Activity — Give back the data below exactly as it was given.
BEGIN Exercise material
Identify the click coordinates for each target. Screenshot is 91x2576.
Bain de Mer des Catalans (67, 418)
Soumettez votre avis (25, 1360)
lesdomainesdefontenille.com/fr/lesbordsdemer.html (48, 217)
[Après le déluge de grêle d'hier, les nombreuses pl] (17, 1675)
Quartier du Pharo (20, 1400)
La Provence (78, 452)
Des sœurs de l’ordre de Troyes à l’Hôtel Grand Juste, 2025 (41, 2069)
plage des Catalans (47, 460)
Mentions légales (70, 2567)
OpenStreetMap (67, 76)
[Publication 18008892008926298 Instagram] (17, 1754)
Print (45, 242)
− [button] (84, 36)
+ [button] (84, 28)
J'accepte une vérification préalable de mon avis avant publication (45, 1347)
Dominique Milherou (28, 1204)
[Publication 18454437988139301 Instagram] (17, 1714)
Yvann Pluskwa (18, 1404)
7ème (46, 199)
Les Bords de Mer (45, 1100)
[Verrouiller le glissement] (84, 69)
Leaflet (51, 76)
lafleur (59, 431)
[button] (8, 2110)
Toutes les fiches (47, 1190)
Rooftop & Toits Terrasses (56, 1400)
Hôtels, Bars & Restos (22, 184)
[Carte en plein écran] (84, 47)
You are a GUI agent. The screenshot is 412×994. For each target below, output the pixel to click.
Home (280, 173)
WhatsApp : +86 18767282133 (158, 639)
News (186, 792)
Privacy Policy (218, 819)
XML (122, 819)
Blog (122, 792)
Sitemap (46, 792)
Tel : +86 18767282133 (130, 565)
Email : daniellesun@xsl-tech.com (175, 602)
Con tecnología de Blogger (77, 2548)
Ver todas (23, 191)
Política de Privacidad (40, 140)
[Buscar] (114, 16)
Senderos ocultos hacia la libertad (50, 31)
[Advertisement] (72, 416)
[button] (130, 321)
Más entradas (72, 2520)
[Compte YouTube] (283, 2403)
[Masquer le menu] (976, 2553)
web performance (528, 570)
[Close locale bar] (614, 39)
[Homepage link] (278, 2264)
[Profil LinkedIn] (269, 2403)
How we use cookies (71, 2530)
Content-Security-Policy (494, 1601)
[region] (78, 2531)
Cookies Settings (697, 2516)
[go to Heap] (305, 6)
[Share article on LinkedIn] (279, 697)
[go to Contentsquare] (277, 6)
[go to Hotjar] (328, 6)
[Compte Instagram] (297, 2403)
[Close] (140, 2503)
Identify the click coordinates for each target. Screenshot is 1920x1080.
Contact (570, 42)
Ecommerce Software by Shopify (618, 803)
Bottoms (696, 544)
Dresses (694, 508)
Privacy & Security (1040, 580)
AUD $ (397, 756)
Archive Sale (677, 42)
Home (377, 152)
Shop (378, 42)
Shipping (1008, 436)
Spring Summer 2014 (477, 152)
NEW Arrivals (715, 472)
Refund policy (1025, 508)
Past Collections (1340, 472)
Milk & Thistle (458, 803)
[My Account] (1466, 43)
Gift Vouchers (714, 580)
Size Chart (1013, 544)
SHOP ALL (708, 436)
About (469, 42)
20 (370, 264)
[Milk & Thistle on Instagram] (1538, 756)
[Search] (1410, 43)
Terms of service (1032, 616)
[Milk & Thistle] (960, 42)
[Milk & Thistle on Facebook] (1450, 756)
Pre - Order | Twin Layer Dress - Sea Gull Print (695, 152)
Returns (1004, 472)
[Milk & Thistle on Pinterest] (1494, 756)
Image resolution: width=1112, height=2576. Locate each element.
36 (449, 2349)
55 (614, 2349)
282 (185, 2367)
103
END Exercise material
Written solution —
Identify the click coordinates for each target. Screenshot is 91x2576.
Bain de Mer des Catalans (67, 418)
Soumettez votre avis (25, 1360)
lesdomainesdefontenille.com/fr/lesbordsdemer.html (48, 217)
[Après le déluge de grêle d'hier, les nombreuses pl] (17, 1675)
Quartier du Pharo (20, 1400)
La Provence (78, 452)
Des sœurs de l’ordre de Troyes à l’Hôtel Grand Juste, 2025 (41, 2069)
plage des Catalans (47, 460)
Mentions légales (70, 2567)
OpenStreetMap (67, 76)
[Publication 18008892008926298 Instagram] (17, 1754)
Print (45, 242)
− [button] (84, 36)
+ [button] (84, 28)
J'accepte une vérification préalable de mon avis avant publication (45, 1347)
Dominique Milherou (28, 1204)
[Publication 18454437988139301 Instagram] (17, 1714)
Yvann Pluskwa (18, 1404)
7ème (46, 199)
Les Bords de Mer (45, 1100)
[Verrouiller le glissement] (84, 69)
Leaflet (51, 76)
lafleur (59, 431)
[button] (8, 2110)
Toutes les fiches (47, 1190)
Rooftop & Toits Terrasses (56, 1400)
Hôtels, Bars & Restos (22, 184)
[Carte en plein écran] (84, 47)
You are a GUI agent. The screenshot is 412×994. For each target below, output the pixel to click.
Home (280, 173)
WhatsApp : +86 18767282133 (158, 639)
News (186, 792)
Privacy Policy (218, 819)
XML (122, 819)
Blog (122, 792)
Sitemap (46, 792)
Tel : +86 18767282133 (130, 565)
Email : daniellesun@xsl-tech.com (175, 602)
Con tecnología de Blogger (77, 2548)
Ver todas (23, 191)
Política de Privacidad (40, 140)
[Buscar] (114, 16)
Senderos ocultos hacia la libertad (50, 31)
[Advertisement] (72, 416)
[button] (130, 321)
Más entradas (72, 2520)
[Compte YouTube] (283, 2403)
[Masquer le menu] (976, 2553)
web performance (528, 570)
[Close locale bar] (614, 39)
[Homepage link] (278, 2264)
[Profil LinkedIn] (269, 2403)
How we use cookies (71, 2530)
Content-Security-Policy (494, 1601)
[region] (78, 2531)
Cookies Settings (697, 2516)
[go to Heap] (305, 6)
[Share article on LinkedIn] (279, 697)
[go to Contentsquare] (277, 6)
[go to Hotjar] (328, 6)
[Compte Instagram] (297, 2403)
[Close] (140, 2503)
Identify the click coordinates for each target. Screenshot is 1920x1080.
Contact (570, 42)
Ecommerce Software by Shopify (618, 803)
Bottoms (696, 544)
Dresses (694, 508)
Privacy & Security (1040, 580)
AUD $ (397, 756)
Archive Sale (677, 42)
Home (377, 152)
Shop (378, 42)
Shipping (1008, 436)
Spring Summer 2014 (477, 152)
NEW Arrivals (715, 472)
Refund policy (1025, 508)
Past Collections (1340, 472)
Milk & Thistle (458, 803)
[My Account] (1466, 43)
Gift Vouchers (714, 580)
Size Chart (1013, 544)
SHOP ALL (708, 436)
About (469, 42)
20 (370, 264)
[Milk & Thistle on Instagram] (1538, 756)
[Search] (1410, 43)
Terms of service (1032, 616)
[Milk & Thistle] (960, 42)
[Milk & Thistle on Facebook] (1450, 756)
Pre - Order | Twin Layer Dress - Sea Gull Print (695, 152)
Returns (1004, 472)
[Milk & Thistle on Pinterest] (1494, 756)
Image resolution: width=1112, height=2576. Locate each element.
36 (449, 2349)
55 (614, 2349)
282 (185, 2367)
103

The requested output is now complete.